Benzinga | Nov 12, 2021 08:23AM EST

Akero Highlights Presentation Of New Analysis Of Phase 2a BALANCED Study Data Showing Additional Qualitative Evidence Of Histological Improvement In EFX-treated NASH Patients After 16 Weeks Of Treatment

Most EFX-treated patients with end-of-treatment biopsies showed improvements in features of steatohepatitis (35 of 40; 87%) and/or fibrosis (32 of 40; 80%), after only 16 weeks

Histological improvements were evident across all types of patients, including those at higher risk of progressing to advanced stages of NASH

SOUTH SAN FRANCISCO, Calif., Nov. 12, 2021 (GLOBE NEWSWIRE) -- Akero Therapeutics, Inc. (NASDAQ:AKRO), a cardio-metabolic biotechnology company developing transformational treatments for patients with serious metabolic diseases marked by high unmet medical need, today announced a new, blinded, post-hoc analysis of its Phase 2a BALANCED study of efruxifermin (EFX) in biopsy-confirmed patients with non-alcoholic steatohepatitis (NASH), which will be presented in a poster at The Liver Meeting of the American Association for the Study of Liver Diseases (AASLD), Nov. 12-15, 2021.

The analysis, entitled "Characterization of Histologic Patterns of Improvement Following Treatment With Efruxifermin (EFX) in NASH Patients With Fibrosis," evaluated pre- and post-treatment biopsies in 40 EFX-treated patients from the BALANCED study. These post-treatment biopsies showed improvements in histological features of steatohepatitis in 87% (35 of 40) and fibrosis in 80% (32 of 40) of EFX-treated patients after 16 weeks of treatment.

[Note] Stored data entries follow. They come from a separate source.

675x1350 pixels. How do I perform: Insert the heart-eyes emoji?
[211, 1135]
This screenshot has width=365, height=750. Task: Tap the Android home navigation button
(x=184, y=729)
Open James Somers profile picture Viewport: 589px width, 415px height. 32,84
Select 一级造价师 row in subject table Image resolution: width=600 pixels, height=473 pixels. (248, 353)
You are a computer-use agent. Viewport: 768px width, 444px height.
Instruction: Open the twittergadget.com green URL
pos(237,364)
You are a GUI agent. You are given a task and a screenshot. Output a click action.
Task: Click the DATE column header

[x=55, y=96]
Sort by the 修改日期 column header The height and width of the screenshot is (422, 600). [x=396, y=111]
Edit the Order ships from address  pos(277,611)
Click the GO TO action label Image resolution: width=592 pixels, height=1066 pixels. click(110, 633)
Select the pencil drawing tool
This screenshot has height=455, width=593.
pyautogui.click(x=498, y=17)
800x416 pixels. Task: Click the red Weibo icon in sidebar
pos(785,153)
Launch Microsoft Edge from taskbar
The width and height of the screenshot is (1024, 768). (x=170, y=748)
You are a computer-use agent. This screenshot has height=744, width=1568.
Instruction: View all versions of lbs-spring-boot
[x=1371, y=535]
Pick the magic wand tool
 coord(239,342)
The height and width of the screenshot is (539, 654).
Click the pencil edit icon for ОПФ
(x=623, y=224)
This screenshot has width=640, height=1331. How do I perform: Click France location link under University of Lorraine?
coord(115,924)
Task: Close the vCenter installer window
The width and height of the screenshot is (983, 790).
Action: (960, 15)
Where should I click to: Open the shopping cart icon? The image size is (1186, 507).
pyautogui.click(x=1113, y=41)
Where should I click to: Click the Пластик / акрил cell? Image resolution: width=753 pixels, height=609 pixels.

Patterns of disease regression were evident in many patients who did not meet the categorical thresholds for either NASH resolution without worsening of fibrosis or at least a one-stage improvement in fibrosis without worsening of NASH. For example, some patients achieved resolution of hepatocyte ballooning without complete resolution of NASH, and some patients with bridging fibrosis (F3) showed evidence of features of fibrosis regression (e.g. interrupted septa) without complete reversion to a lower, non-bridging stage. These and other qualitative improvements, which are consistent with previously reported reductions in categorical scores, provide further evidence of the potential rapidity of EFX's disease modifying activity.

"More than 80% of biopsied patients treated with EFX showed signs of histological improvements after only 16 weeks of treatment with EFX. The observed trends highlight the potential to achieve higher response rates after longer periods of treatment, based on the categorical endpoints accepted for use in Phase 3 trials," said Kitty Yale, chief development officer of Akero. "We are eager to see the histology results after treatment for 24 weeks or more in the ongoing Phase 2b studies with EFX."

The BALANCED study was a randomized, placebo-controlled Phase 2a trial that enrolled 80 biopsy-confirmed, pre-cirrhotic NASH patients (F1 to F3 fibrosis stage) who received either placebo or EFX for 16 weeks as a weekly subcutaneous injection in one of three doses: 28 mg, 50 mg, or 70 mg. Of the 40 EFX-treated patients who received end-of-treatment biopsies, 48% achieved a one-stage improvement in fibrosis without worsening of NASH, and 48% achieved NASH resolution without worsening of fibrosis. These two endpoints remain the FDA-recommended endpoints for Phase 3 clinical trials in pre-cirrhotic NASH patients.

The analysis presented at AASLD was proposed by Cynthia A. Behling, M.D., Ph.D., a liver pathologist at Pacific Rim Pathology Medical Group in San Diego who was the central reader for the BALANCED study, based on her assessments of biopsies concurrent with categorical scoring and blinded to both treatment arm and biopsy sequence. The analysis provides a more detailed view of histological change than is reflected in the categorical, FDA-recommended scoring for NASH resolution and fibrosis stage. Moreover, two target populations at elevated risk of NASH progression--carriers of the PNPLA3 risk allele (I148M) and/or those with Type 2 diabetes--showed comparable qualitative and/or quantitative histological improvements to the rest of the patients in the BALANCED study.

"This qualitative analysis gives us even greater confidence in the emerging evidence of EFX's anti-fibrotic effects and the potential for a strong performance in reaching phase 3 study endpoints with longer treatment periods," said Andrew Cheng, M.D., Ph.D., president and chief executive officer of Akero. "Taken together, this and other analyses of our data provide compelling evidence that EFX has the potential to treat many of the complex causes of NASH, as well as to treat patients at greatest risk of progression to later stages of NASH-associated fibrosis and cirrhosis."